[Problem requirements]: With the pictures left out, reproduce exactly the lines from the one containing "Click the #QuitTobacco hashtag in right post" through the final line of the entries.

Excerpts from a dataset:
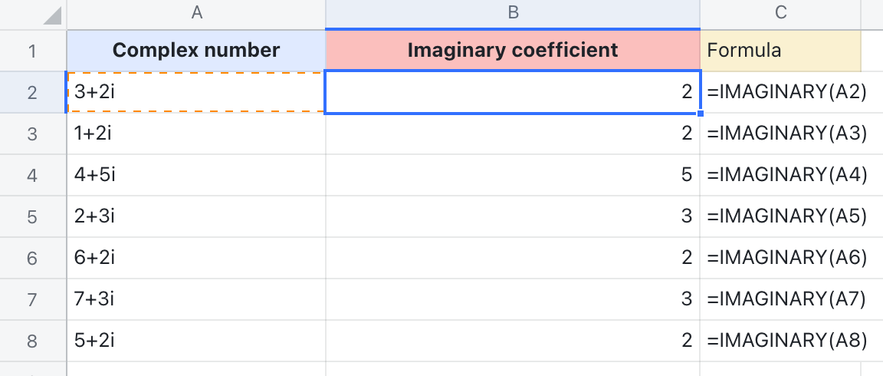883x376 pixels.
Task: Click the fill handle of selected cell B2
Action: click(x=700, y=114)
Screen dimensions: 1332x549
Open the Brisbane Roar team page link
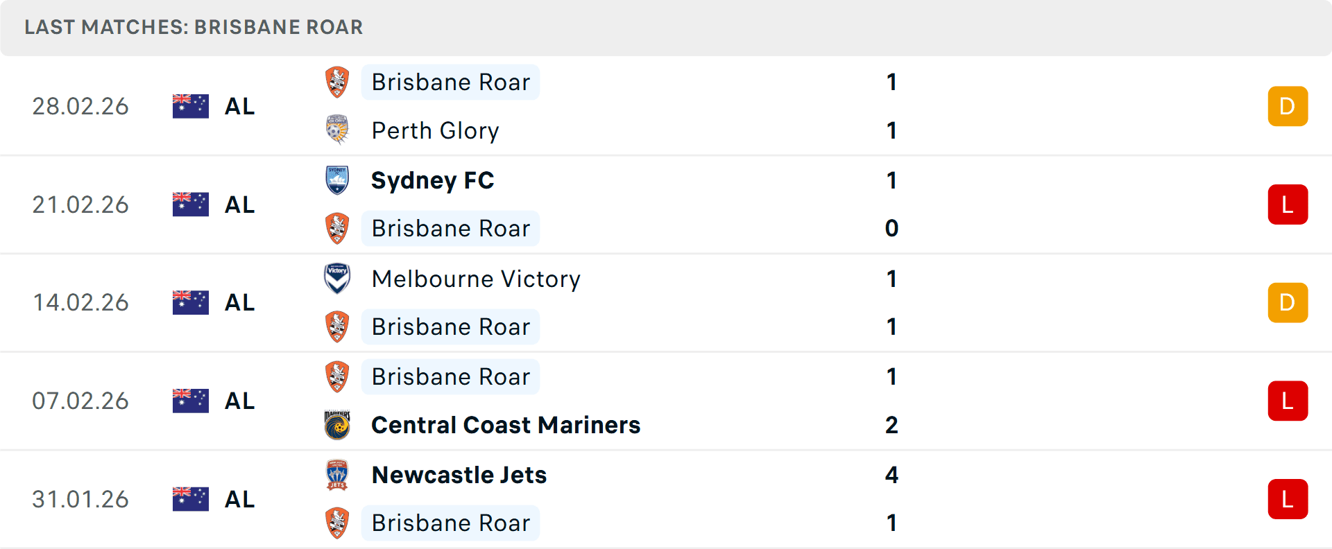[450, 82]
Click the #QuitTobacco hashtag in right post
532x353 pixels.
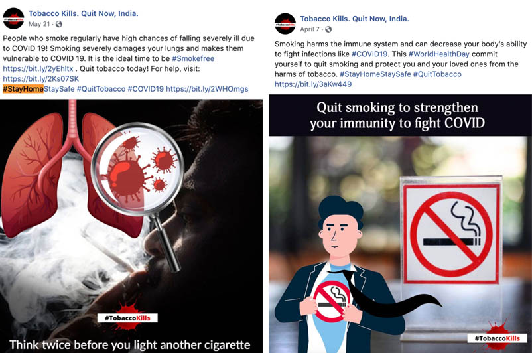[437, 74]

[Written answer]:
Click the #QuitTobacco hashtag in right post
532x353 pixels.
[437, 74]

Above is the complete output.